**THE TASKS**
1. In the thread on CPU hotplug notifiers during suspend, rewrite the paragraph beginning "The solution is to prevent drivers" as a short bulleted list that keeps its main facts.
2. According to the thread on CPU hotplug notifiers during suspend, which patch would make the current driver behavior predictably deadlock if applied?
3. Extend the thread on CPU hotplug notifiers during suspend past its last message.

----- PAGE EXCERPT

Re: [PATCH 3/3] PM: Do not destroy/create devices while suspended in cpuid.c

Previous thread: none

Next thread: Re: 2.6.24-rc6-mm1 by Herbert Xu on Sunday, December 23, 2007 - 9:25 pm. (12 messages)
To: pm list <linux-pm@...>
Cc: ACPI Devel Maling List <linux-acpi@...>, Alan Stern <stern@...>, Andrew Morton <akpm@...>, Len Brown <lenb@...>, LKML <linux-kernel@...>, Pavel Machek <pavel@...>, Ingo Molnar <mingo@...>
Date: Sunday, December 23, 2007 - 8:55 pm

Hi,

Some device drivers register CPU hotplug notifiers and use them to destroy
device objects when removing the corresponding CPUs and to create these objects
when adding the CPUs back.

Unfortunately, this is not the right thing to do during suspend/hibernation,
since in that cases the CPU hotplug notifiers are called after suspending
devices and before resuming them, so the operations in question are carried
out on the objects representing suspended devices which shouldn't be
unregistered behing the PM core's back. Although right now it usually doesn't
lead to any practical complications, it will predictably deadlock if
gregkh-driver-pm-acquire-device-locks-prior-to-suspending.patch is applied.

The solution is to prevent drivers from removing/adding devices from within
CPU hotplug notifiers during suspend/hibernation using the FROZEN bit
in the notifier's action argument. The following three patches modify the
MSR, x86-64 MCE and cpuid drivers along these lines.

Thanks,
Rafael

--

To: Rafael J. Wysocki <rjw@...>
Cc: pm list <linux-pm@...>, ACPI Devel Maling List <linux-acpi@...>, Andrew Morton <akpm@...>, Len Brown <lenb@...>, LKML <linux-kernel@...>, Pavel Machek <pavel@...>, Ingo Molnar <mingo@...>
Date: Monday, December 24, 2007 - 11:51 am

Do we need to worry about the possibility that when the system wakes up
from hibernation, the set of usable CPUs might be smaller than it was
beforehand? Is any special handling needed for this, or is it already
accounted for?

----------
----- STORED RECORDS

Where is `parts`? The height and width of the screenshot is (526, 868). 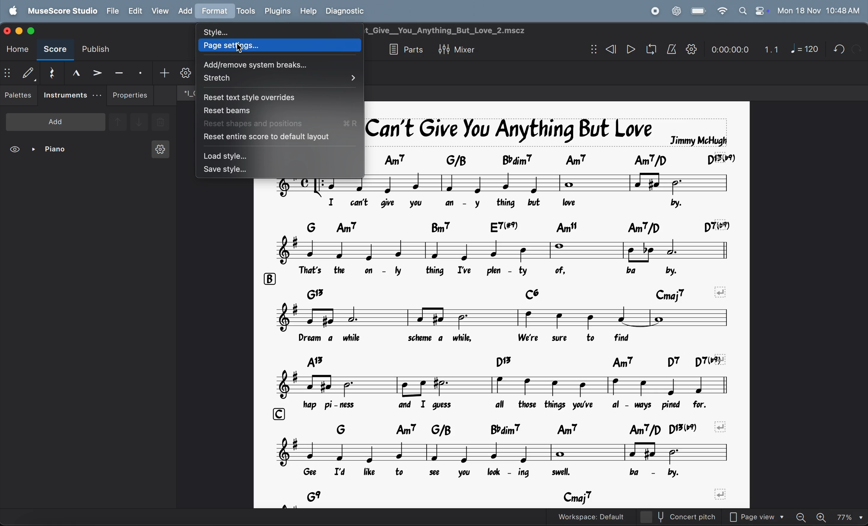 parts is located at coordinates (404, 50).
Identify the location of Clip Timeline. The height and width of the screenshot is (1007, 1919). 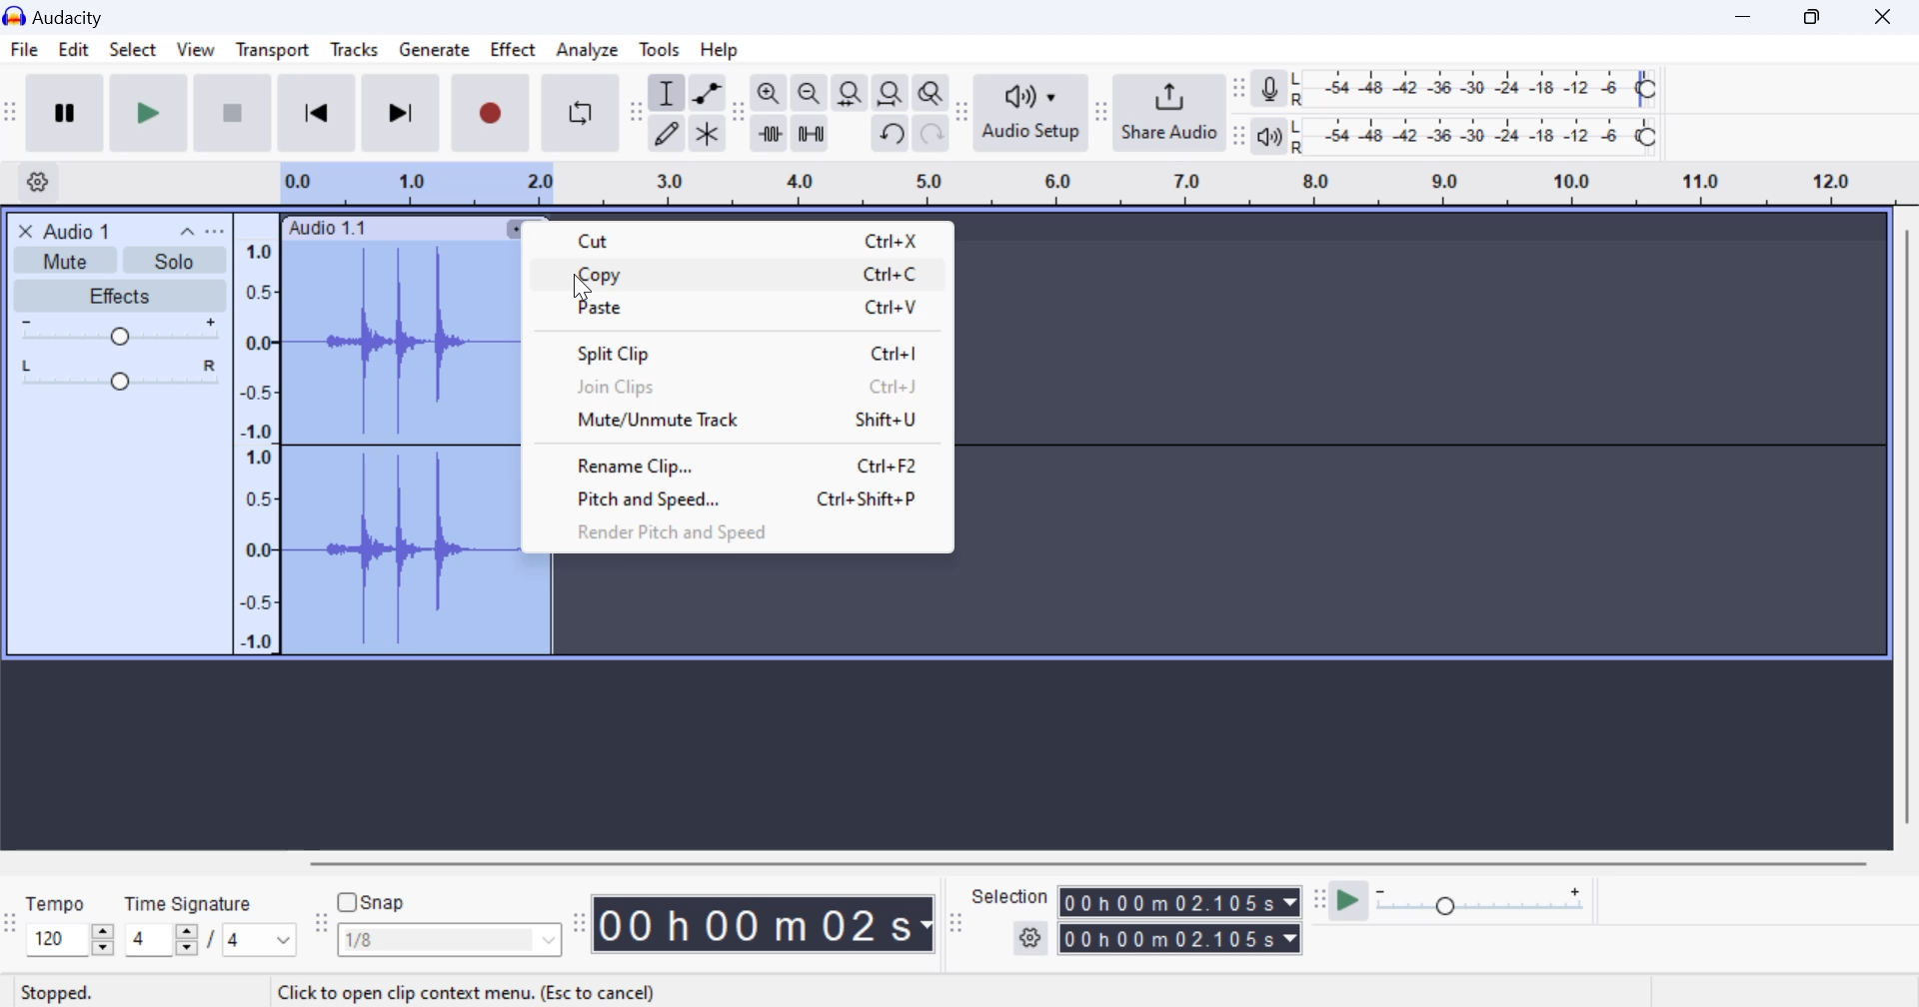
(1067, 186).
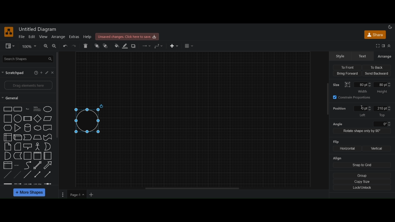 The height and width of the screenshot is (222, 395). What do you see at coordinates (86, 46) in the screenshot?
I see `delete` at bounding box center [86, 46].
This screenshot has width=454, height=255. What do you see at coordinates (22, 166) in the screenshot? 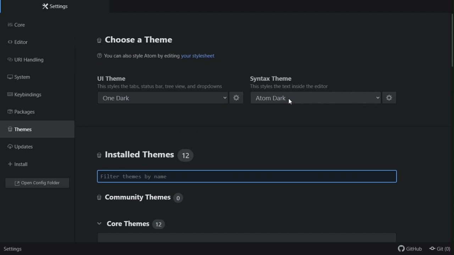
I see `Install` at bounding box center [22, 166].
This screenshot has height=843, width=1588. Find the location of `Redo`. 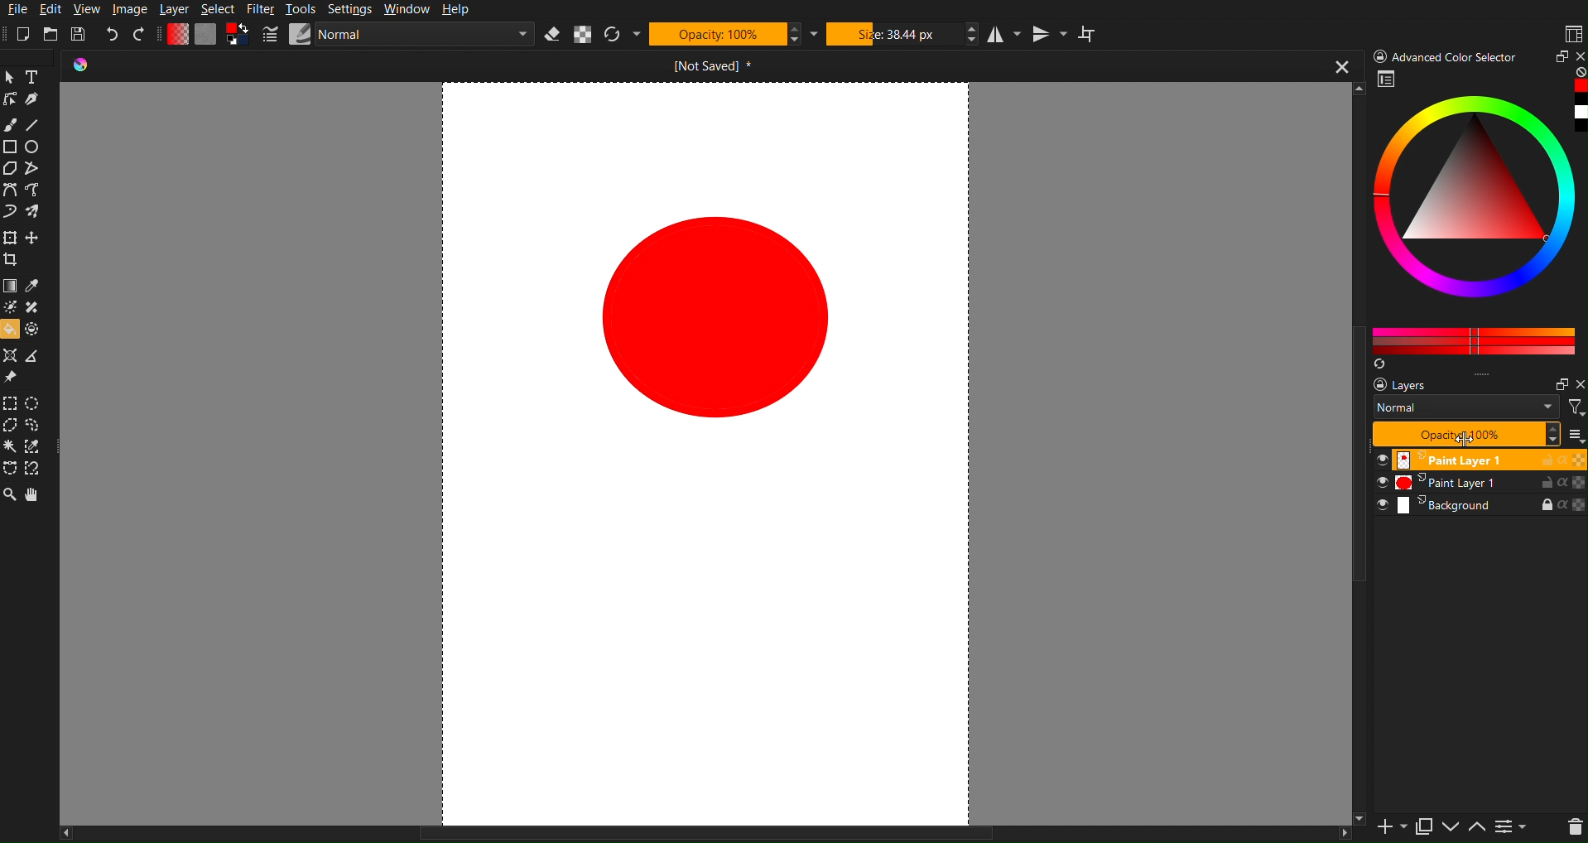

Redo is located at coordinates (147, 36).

----------

**SOLVED TASKS**
1.
- During suspend/hibernation, drivers should be kept from removing or adding devices from within CPU hotplug notifiers.
- This is done using the FROZEN bit in the notifier's action argument.
- Three patches change the MSR, x86-64 MCE, and cpuid drivers in this way.

2. gregkh-driver-pm-acquire-device-locks-prior-to-suspending.patch

3.
Alan Stern

--

To: Alan Stern <stern@...>
Cc: pm list <linux-pm@...>, ACPI Devel Maling List <linux-acpi@...>, Andrew Morton <akpm@...>, Len Brown <lenb@...>, LKML <linux-kernel@...>, Pavel Machek <pavel@...>, Ingo Molnar <mingo@...>
Date: Tuesday, December 25, 2007 - 12:21 pm

Hm, well. The cleanest thing would be to allow the drivers to remove the
device objects on CPU_UP_CANCELED_FROZEN, which means that we weren't able to
bring the CPU up during a resume, but still that will deadlock with
gregkh-driver-pm-acquire-device-locks-prior-to-suspending.patch.

Greetings,
Rafael

--

To: Alan Stern <stern@...>
Cc: pm list <linux-pm@...>, ACPI Devel Maling List <linux-acpi@...>, Andrew Morton <akpm@...>, Len Brown <lenb@...>, LKML <linux-kernel@...>, Pavel Machek <pavel@...>, Ingo Molnar <mingo@...>
Date: Tuesday, December 25, 2007 - 3:21 pm

Hmm. In principle, device objects may be destroyed on CPU_UP_CANCELED_FROZEN
without acquiring the device locks, since in fact we know these objects won't
be accessed concurrently at that time (the locks are already held by the PM
core, but the PM core is not going to actually access the devices before the
subsequent resume).

Comments?

Thanks,
Rafael
--

To: Rafael J. Wysocki <rjw@...>
Cc: pm list <linux-pm@...>, ACPI Devel Maling List <linux-acpi@...>, Andrew Morton <akpm@...>, Len Brown <lenb@...>, LKML <linux-kernel@...>, Pavel Machek <pavel@...>, Ingo Molnar <mingo@...>
Date: Tuesday, December 25, 2007 - 11:33 pm

How about delaying the CPU_UP_CANCELED_FROZEN announcements until it's
really safe to send them out? That is, after all devices have been
resumed and the PM core no longer holds any of their locks. (Should
this be before or after tasks leave the freezer? -- I'm not sure.)

So the idea is send appropriate announcements at the usual time for
CPUs that do come back up normally, and don't send anything right away
for CPUs that fail to come up. Just keep track of which ones failed,
and then later take care of them.

Alan Stern

--

To: Alan Stern <stern@...>
Cc: pm list <linux-pm@...>, ACPI Devel Maling List <linux-acpi@...>, Andrew Morton <akpm@...>, Len Brown <lenb@...>, LKML <linux-kernel@...>, Pavel Machek <pavel@...>, Ingo Molnar <mingo@...>
Date: Wednesday, December 26, 2007 - 11:12 am

However, we don't want to execute .resume() for device objects that correspond
to the "dead" CPUs, so to a minimum we should remove them from the dpm_off
list on CPU_UP_CANCELED_FROZEN. For this purpose, we can define a
callback that will remove the device from dpm_off immediately and schedule its
destruction after all devices have been resumed.

Rafael
--

To: Alan Stern <stern@...>
Cc: Rafael J. Wysocki <rjw@...>, pm list <linux-pm@...>, ACPI Devel Maling List <linux-acpi@...>, Andrew Morton <akpm@...>, Len Brown <lenb@...>, LKML <linux-kernel@...>, Ingo Molnar <mingo@...>
Date: Tuesday, December 25, 2007 - 8:33 am

That should not happen... but it does in some error cases.... so
handling it would be a bonus.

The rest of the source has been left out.